Testfall für direkte Demokratie

Laut Zeitungsberichten versuchen Nationalräte, die Volksinitiative "für demokratische Einbürgerungen" als ungültig zu erklären. Dieser Versuch bildet einen neuen Testfall für die direkte Demokratie in der Schweiz. Die EU und ein Teil der Bundesbehörden versuchen, die direkte Demokratie zu schwächen oder gar zu beseitigen.
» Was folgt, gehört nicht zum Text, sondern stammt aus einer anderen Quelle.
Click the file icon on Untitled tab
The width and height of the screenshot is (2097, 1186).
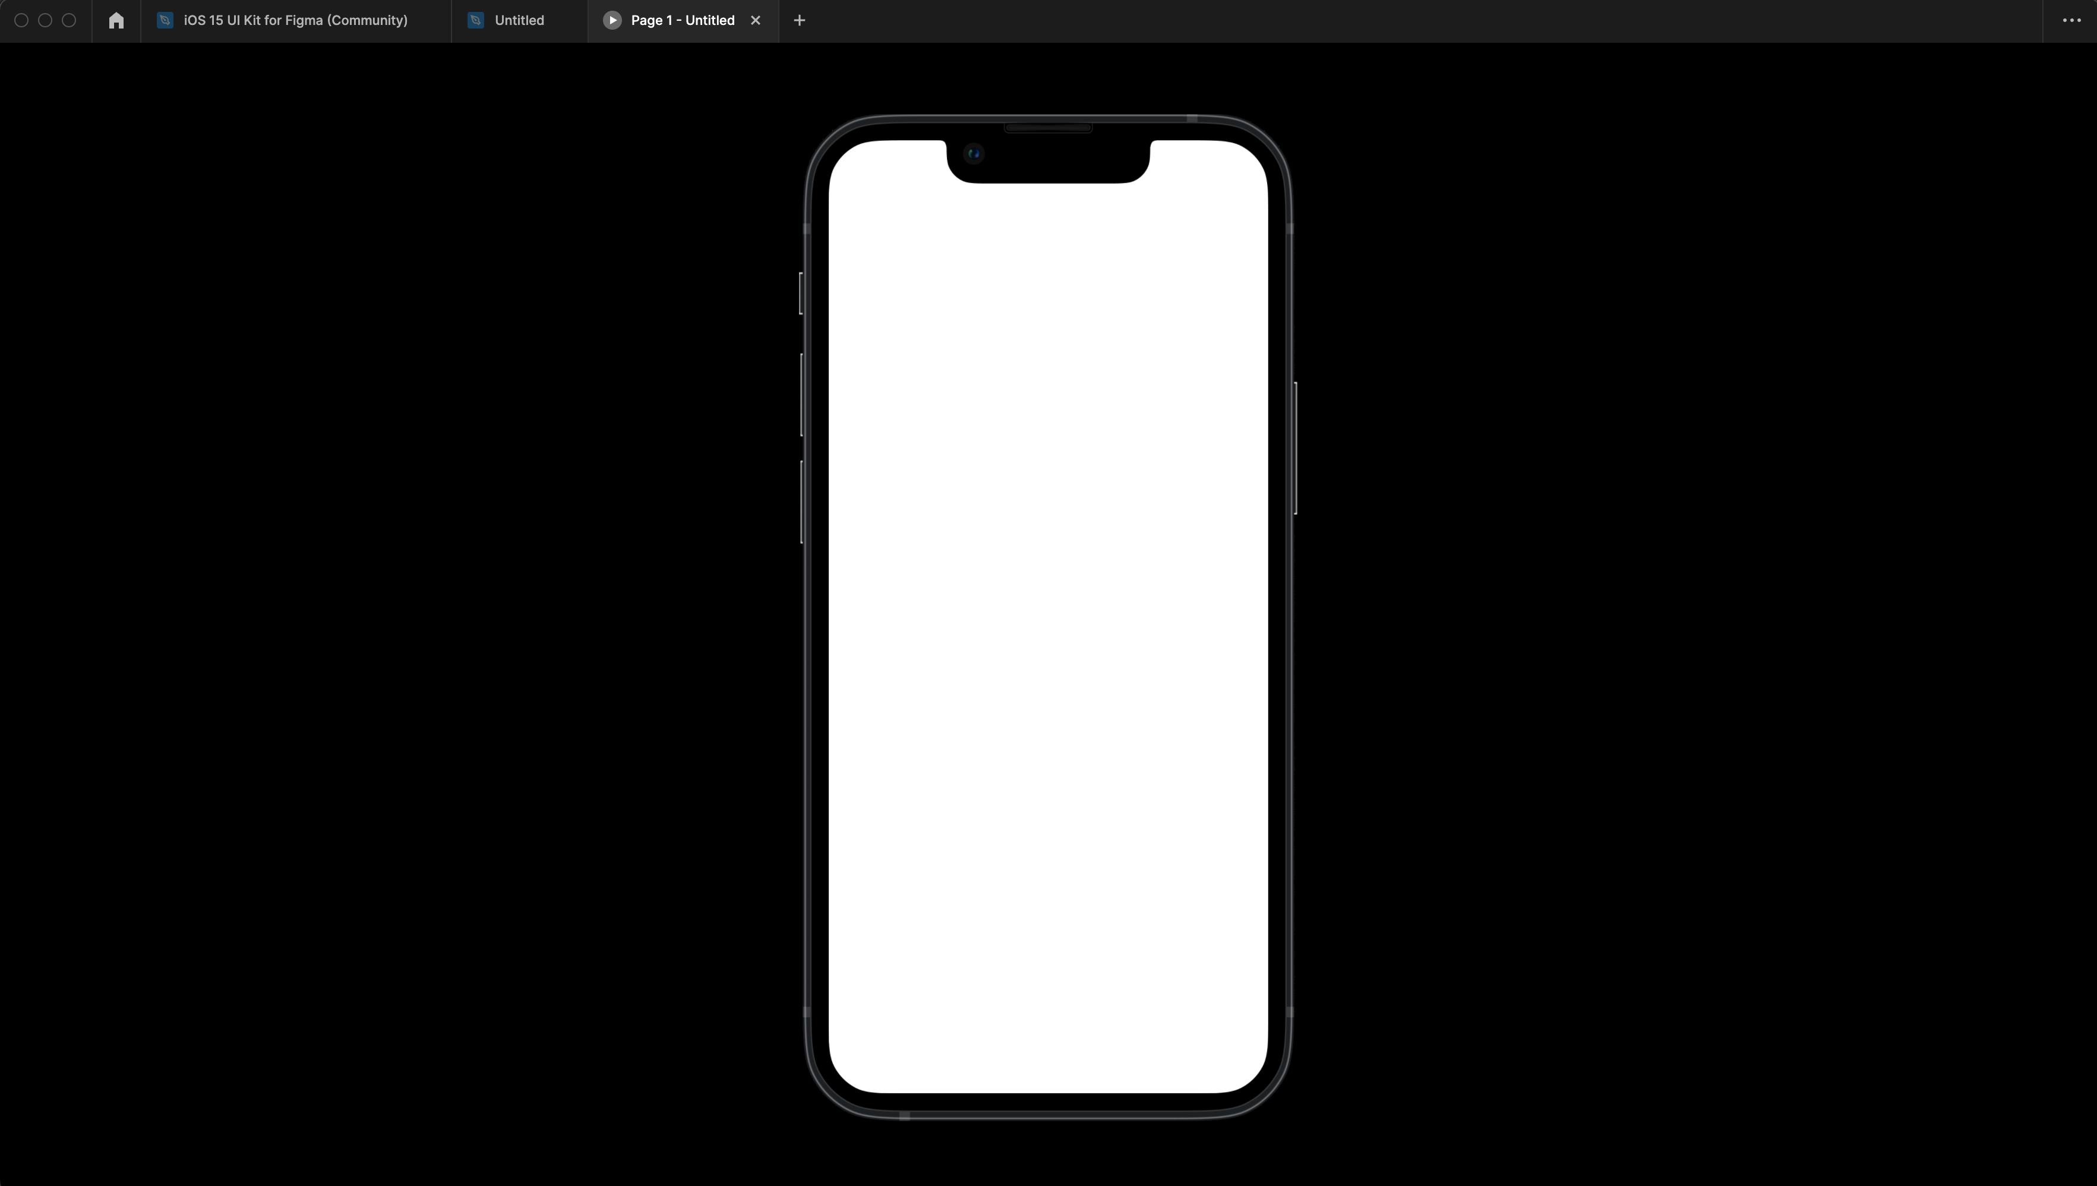tap(476, 20)
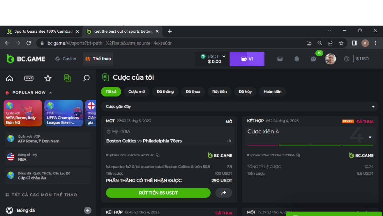Viewport: 383px width, 216px height.
Task: Open notifications bell icon
Action: point(297,59)
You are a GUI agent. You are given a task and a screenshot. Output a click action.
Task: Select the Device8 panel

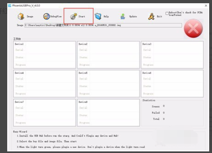click(x=109, y=113)
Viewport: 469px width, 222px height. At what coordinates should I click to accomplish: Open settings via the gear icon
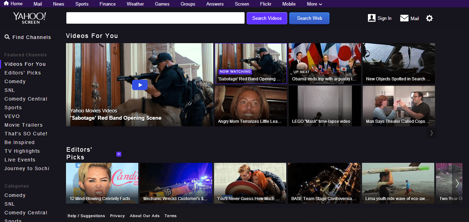[429, 18]
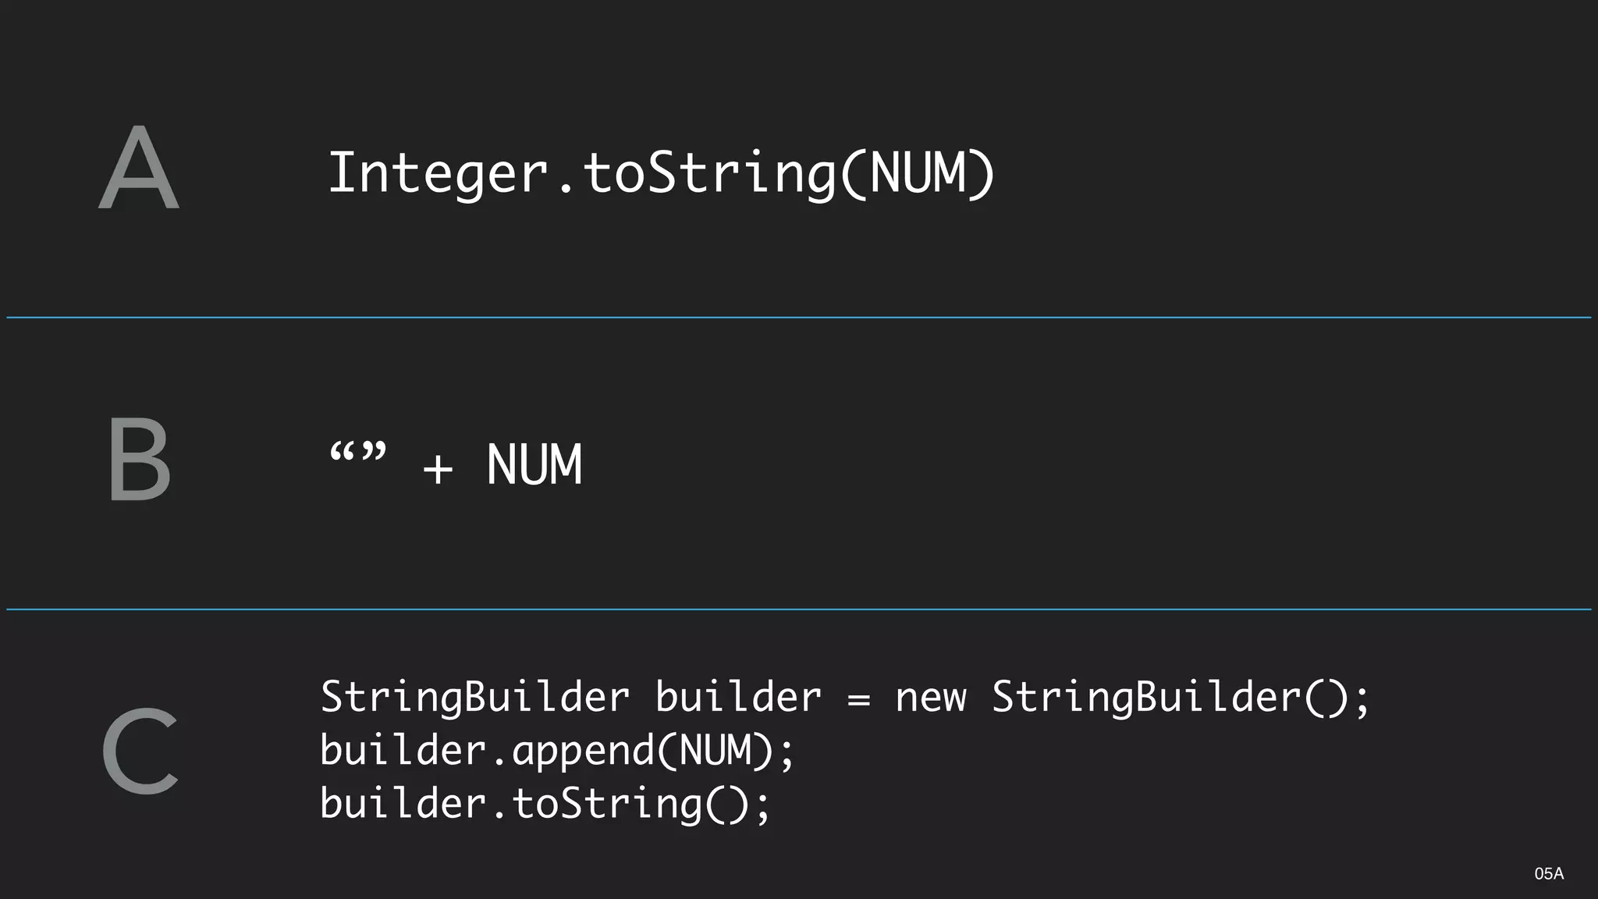Click the StringBuilder builder declaration line
1598x899 pixels.
click(845, 697)
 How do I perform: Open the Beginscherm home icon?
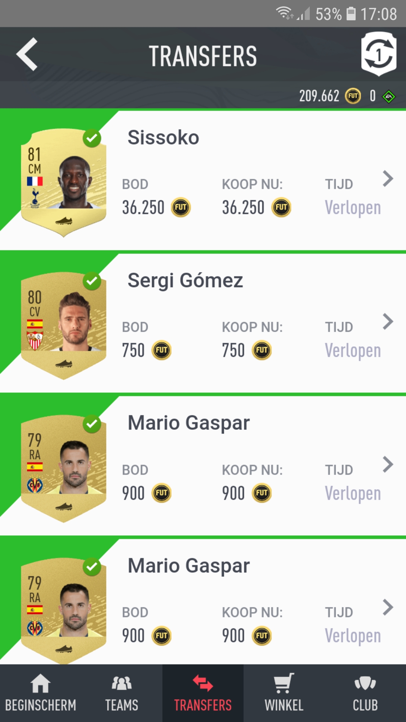point(40,683)
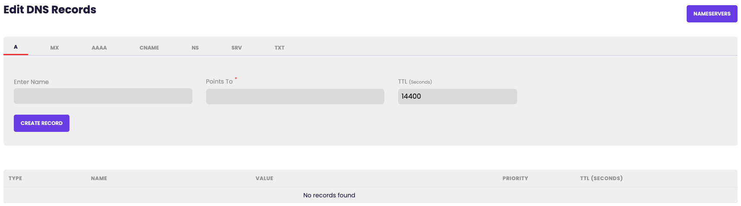Click the Points To field label

click(x=219, y=81)
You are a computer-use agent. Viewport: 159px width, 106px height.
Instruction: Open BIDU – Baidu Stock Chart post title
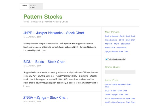[x=44, y=62]
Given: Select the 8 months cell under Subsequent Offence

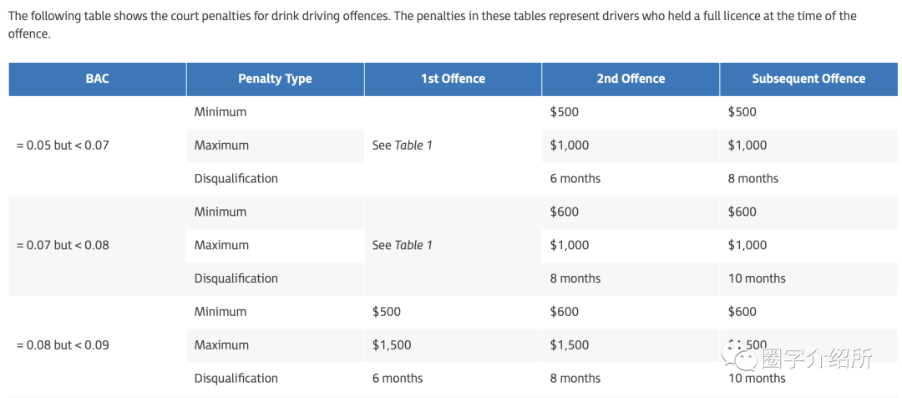Looking at the screenshot, I should click(x=753, y=179).
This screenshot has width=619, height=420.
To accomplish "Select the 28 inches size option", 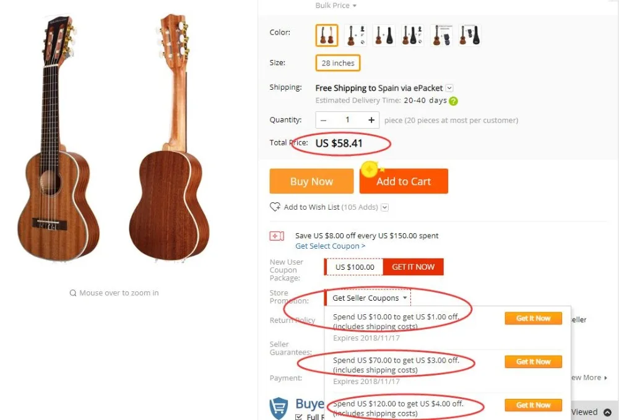I will coord(338,63).
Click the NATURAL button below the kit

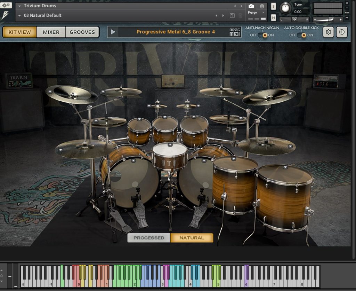(192, 238)
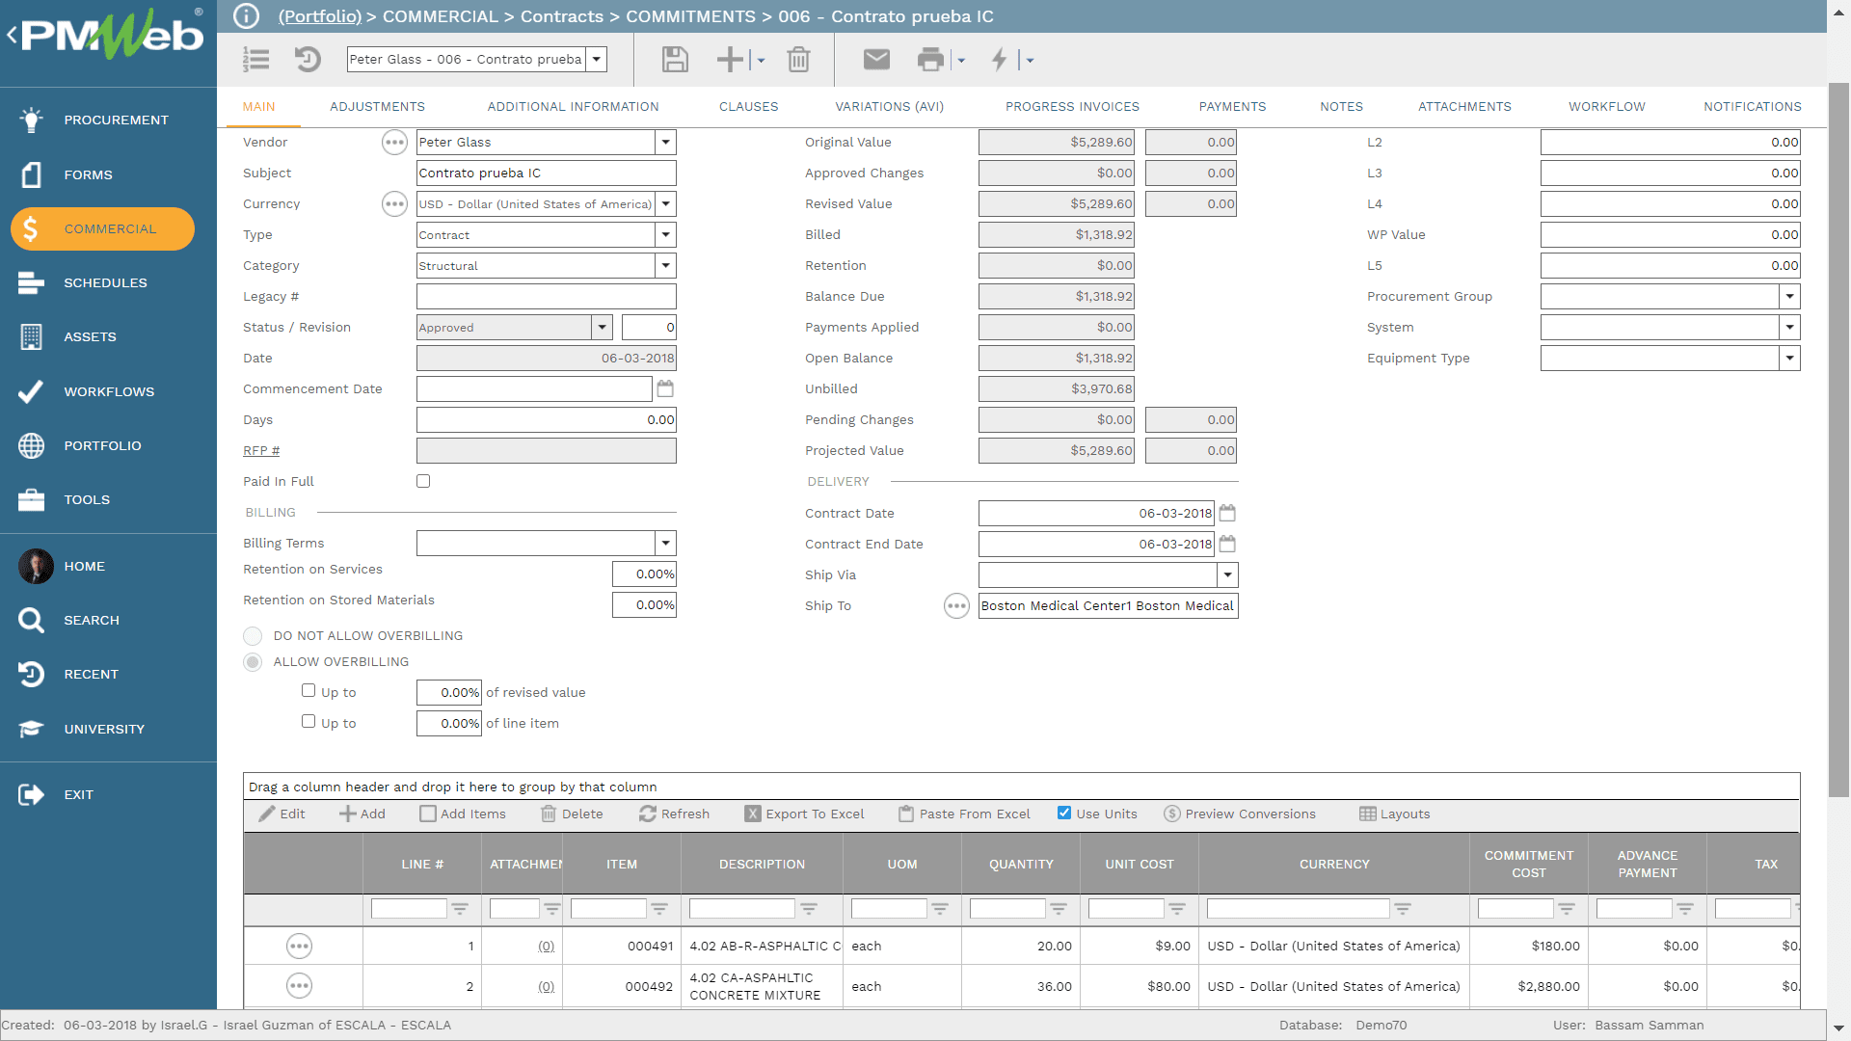Expand the Status/Revision dropdown

[603, 328]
Die von Volk und Ständen erlassene Verfassung von 1999 ist verbindlich. Die oberste Gewalt im Staate steht der Mehrheit von Volk und Ständen zu. Auch die Verfassung kann geändert werden. Einzige Grenze für die Änderung der Verfassung sind die Schranken des zwingenden Völkerrechtes (z.B. Genozid, Sklaverei, Folterverbot, etc.). Übliches Völkerrecht ist keine Schranke für die oberste Gewalt von Volk und Ständen. Der oberste Wille von Volk und Ständen geht vor. Wer die oberste Gewalt im Staat missachtet, z.B. durch Ungültigerklärung einer Initiative, die üblichem Völkerrecht eventuell widerspricht, untergräbt den Rechtsstaat, die Gültigkeit der direkten Demokratie und den Frieden im Staat. Diese Werte bilden die Grundlage der Schweizerischen Eidgenossenschaft. Ein Urteil des Europäischen Gerichtshofes, das Völkerrecht und Menschenrechtskonvention über die Grundlagen unseres Staates stellen würde, bindet die Schweizerische Eidgenossenschaft nicht. Sie muss ein solches Urteil nicht vollziehen. Unser eigenes Recht geht dem Urteil von fremden Richtern in einem solchen Falle vor.